Wow, Christmas already? It feels like a year...okay, it happens that way. This post is a follow-up of sorts to "Christmas is More than People Think", and it would be helpful to read the article linked there before reading this one. Helpful, but not essential.

Most professing Christians and some people who give a nod to it celebrate Christmas. Ask them what it means, you will be told that the Son of God was born. There is far more involved than that simple answer provides.

People celebrate Christmas and many acknowledge that the Son of God was born. Going further into Scripture shows there is a great deal more involved.
Pixabay / Gerd Altmann
As a child raised in the Untied Methodist Church (misspelling intentional), I learned my best theology from the hymns and public reading-mumblings of the creeds in the back of the hymnals. My understanding was still very weak, however. I have a vague recollection of getting on the prod when someone said that Jesus is God: "No he isn't! He's the Son of God!" Later came knowledge of the Trinity: God the Father, God the Son, God the Holy Spirit. Then the phrase, "Hail the incarnate Deity!" in a hymn made some sense.

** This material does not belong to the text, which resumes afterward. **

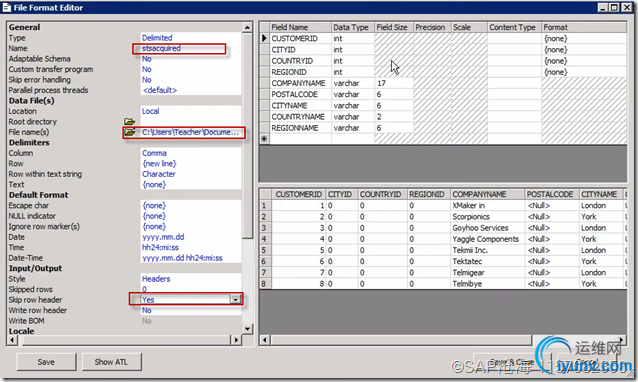Click the Show ATL button
This screenshot has width=638, height=382.
coord(111,362)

Biblical creationists spend time not just in science, but in theology as well. Many emphasize that God the Son is the Creator (John 1:1-3, Col. 1:16, Heb. 1:2-3), and that helps impress on us the Incarnation. He humbled himself, was born as Jesus, was crucified on a cross, and raised bodily from the dead the third day. Scripture shows many places where all these things were prophesied, and how deeper understanding shows how important they are throughout.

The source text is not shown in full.